I'm not a typical user, so my personal plugin list isn't of much use.
But I still have an opinion on the matter :) In some cases I may name a
specific plugin due to familiarity, but generally speaking it's the
*idea* that I'm promoting, rather than a particular implementation.
Gravatars/Favatars: lightweight, adds visual interest, indirectly
encourages more participation in commenting. The main downside is that
gravatars depend on a third-party service. But I think it's definitely
worth consideration. When I eventually get around to redesigning my
site, some form of gravatar plugin will definitely be included.
Some sort of "local weather" plugin. You know, for when you can't be
bothered to look out the window. Seriously, though, much like *vatars,
these tend to be visually interesting and moderately dynamic, with just
enough "neato" factor.
Customizable Post/Comment Listings: Good sidebar fodder. Dynamic, easy
to fold into the default templates with a simple conditional.
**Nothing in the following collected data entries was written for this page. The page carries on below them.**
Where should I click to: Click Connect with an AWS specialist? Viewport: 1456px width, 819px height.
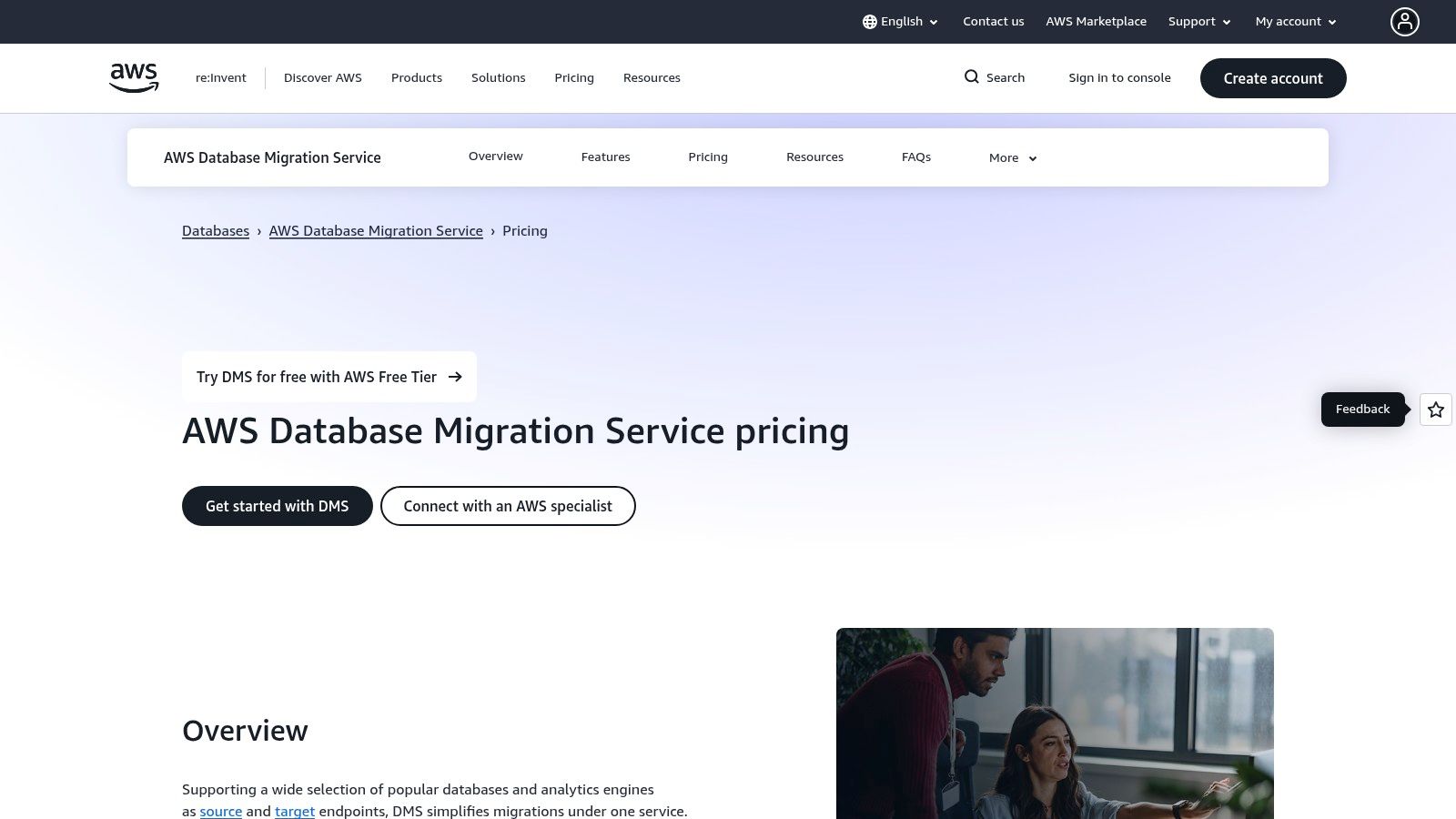508,506
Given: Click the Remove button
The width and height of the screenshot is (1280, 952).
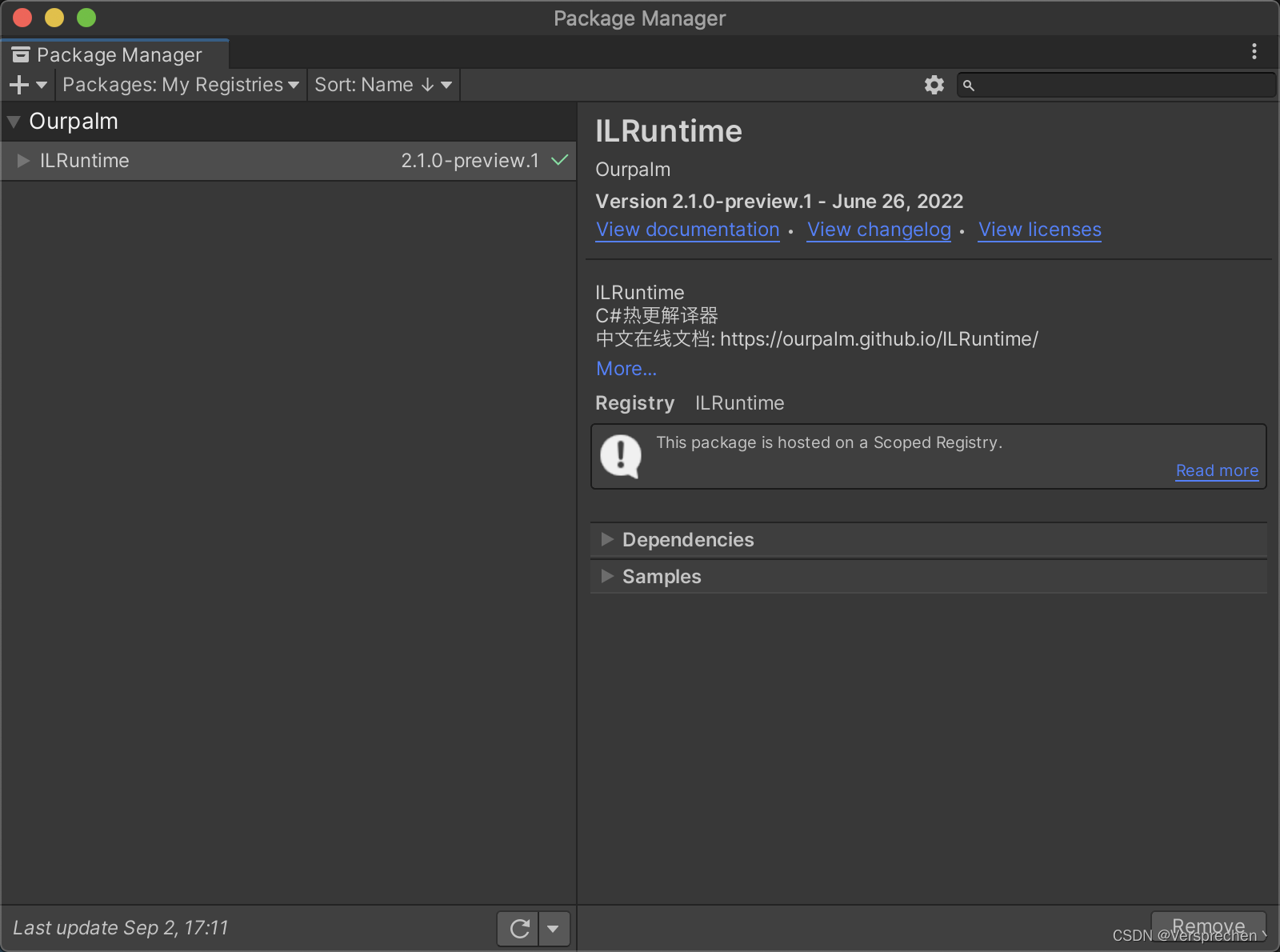Looking at the screenshot, I should pos(1208,926).
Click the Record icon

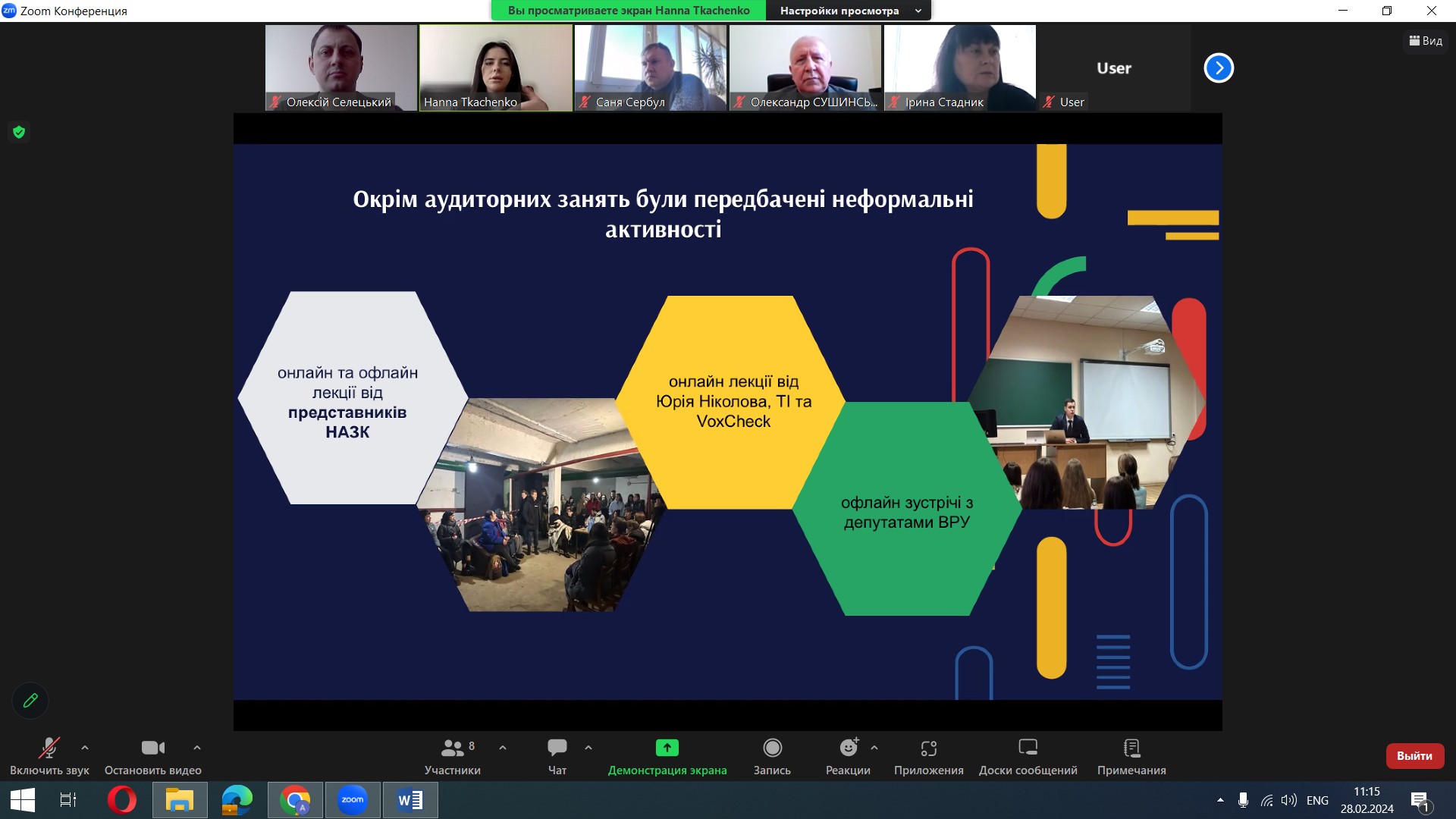(x=772, y=748)
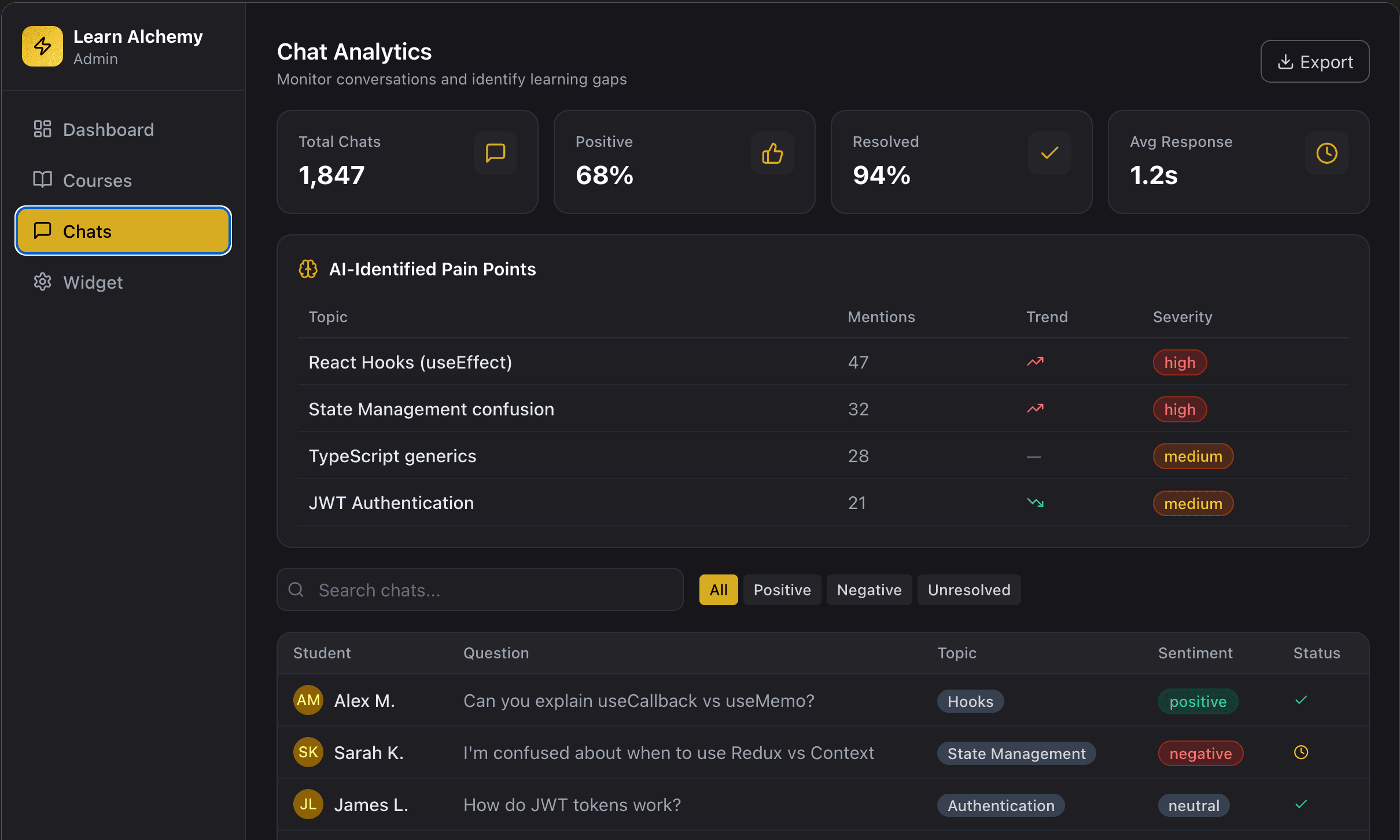Click the pending clock status for Sarah K.
1400x840 pixels.
pos(1301,752)
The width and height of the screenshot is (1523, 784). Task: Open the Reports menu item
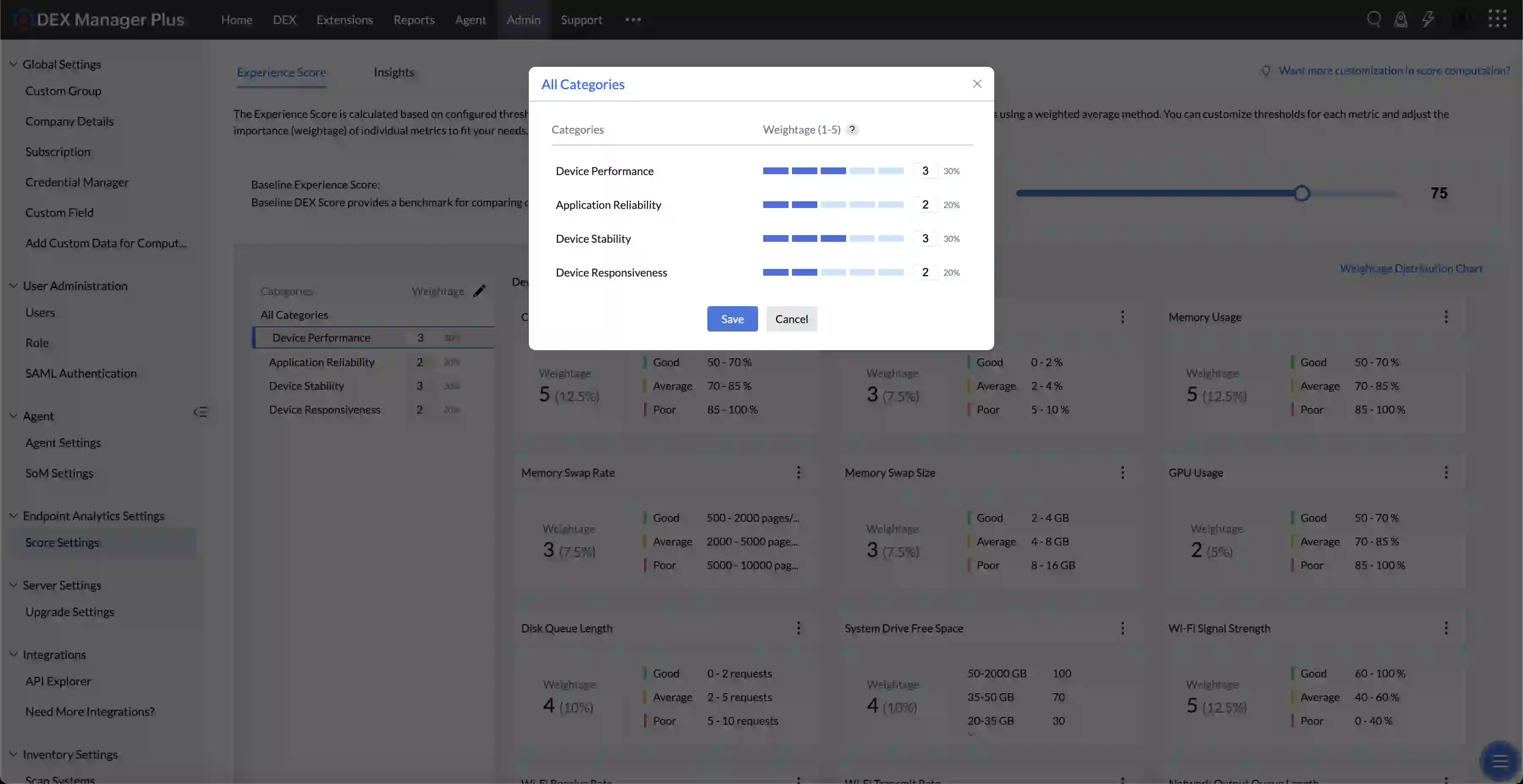pyautogui.click(x=413, y=19)
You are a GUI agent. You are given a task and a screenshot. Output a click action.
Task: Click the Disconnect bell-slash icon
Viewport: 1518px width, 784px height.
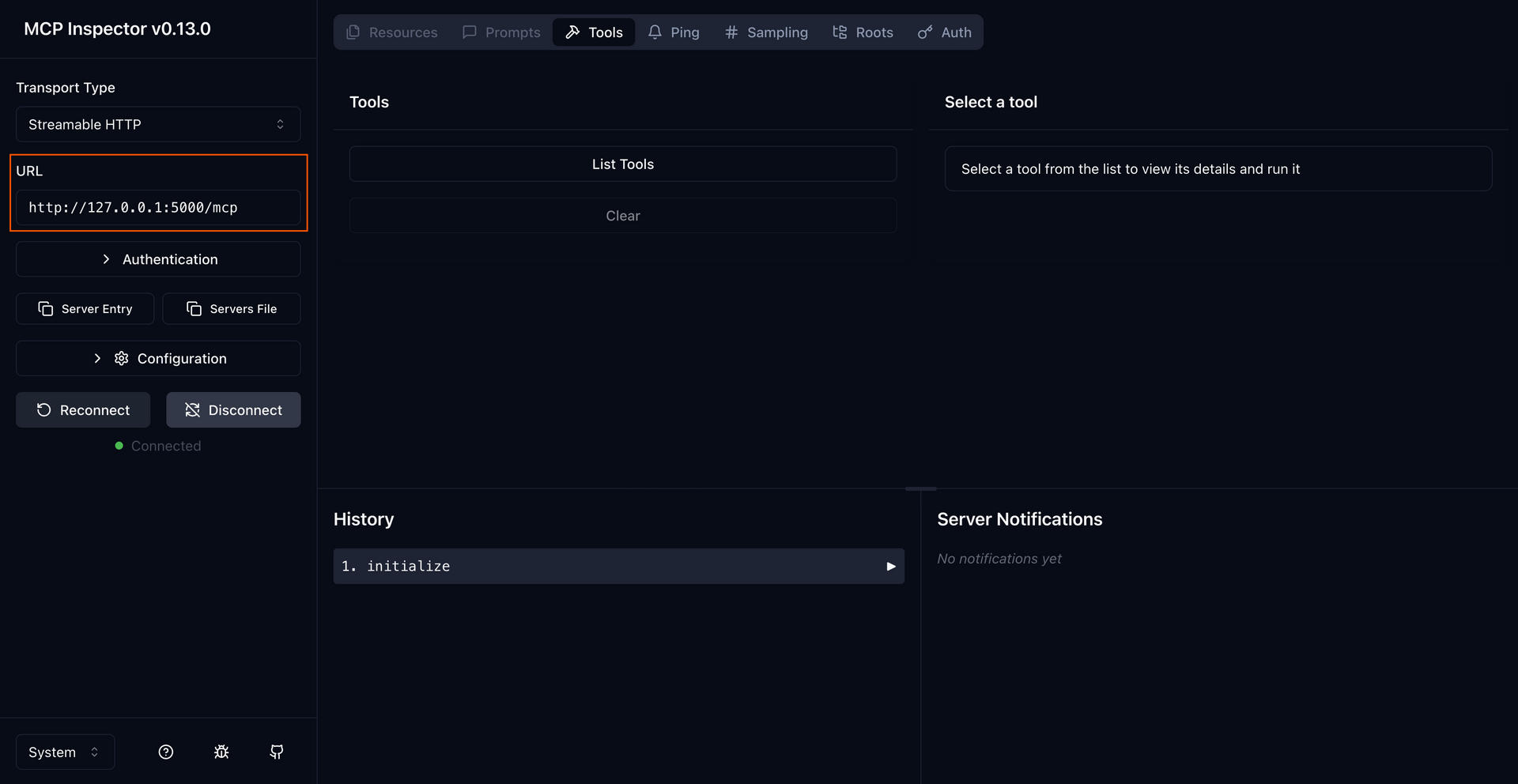pos(191,409)
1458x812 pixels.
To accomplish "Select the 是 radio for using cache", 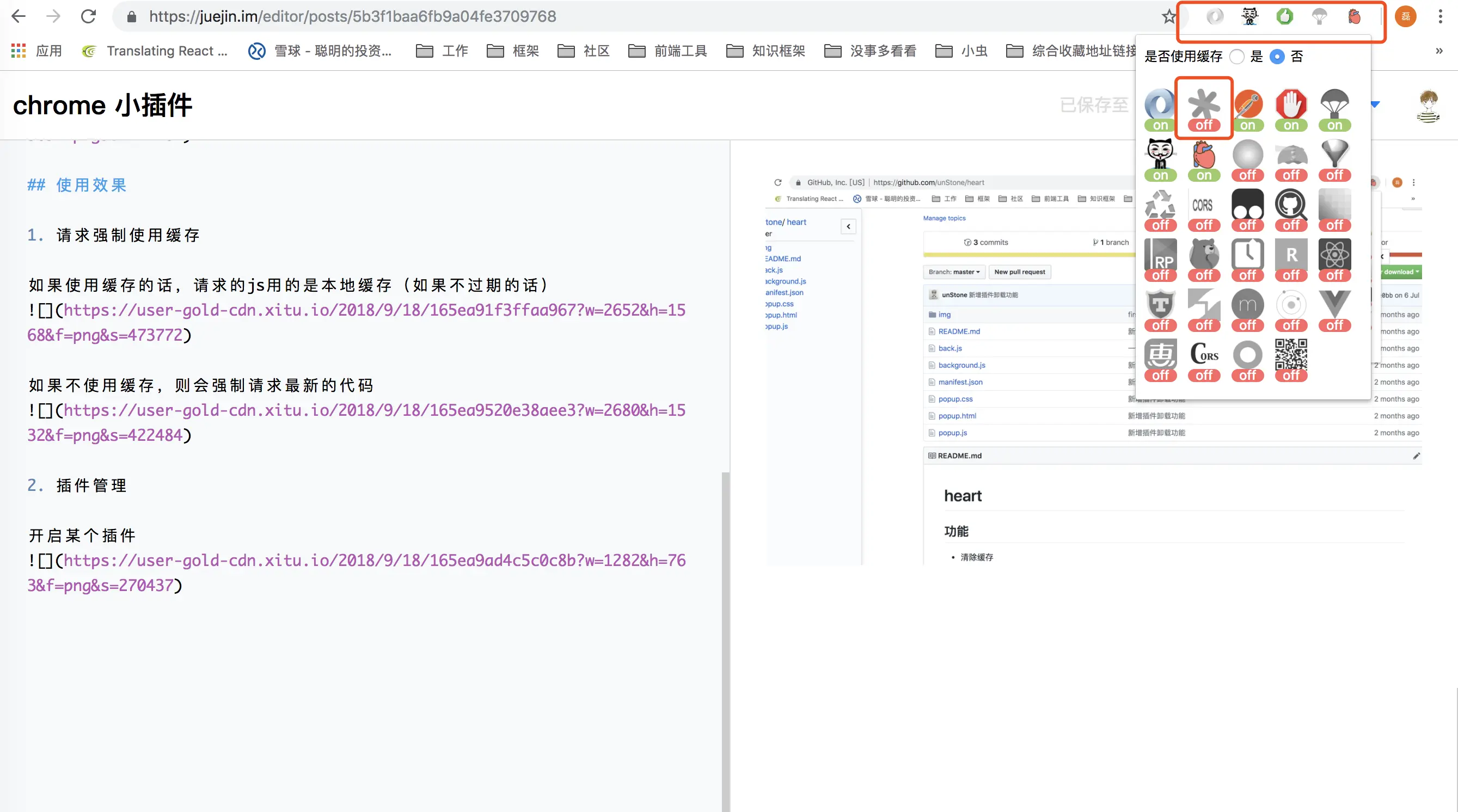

Contact form: Let's face it, this is a popular request. Something
simple, with built-in protection against empty form submissions, and
maybe even hooks into our spam filtering (though merely to flag the
message, not to reject it outright).
Subscribe to Comments: Let's face it -- while many of us reading this
mailing list might be RSS power-users, your average joe still doesn't
know RSS from TCP/IP. But everybody knows what email is.
Tags (Bunny's, Ultimate Tag Warrior, etc): The ability to add additional
keywords beyond a post's main categories in a manner that enhances its
"findability" is quite useful and powerful. Let's make the long tail
Lastly, I would specifically vote *against* including any extra
anti-spam plugin. I know, I know, you're all in shock. Trust me, I hate
spam *at least* as much as you do. But the default WP grey/blacklist
(when used properly) works pretty darned well for most sites. And
spam-blocking is tricky and potentially dangerous if you aren't careful.
I don't think any of us want new users losing comments just because they
enabled a default plugin without realizing the potential implications.
Caveat: We might consider Eric Meyer's Gatekeeper plugin. It's not an
automated spam killer, it's simple in function, and will stop some of
the more stupid spambots without adding too much burden on commenters.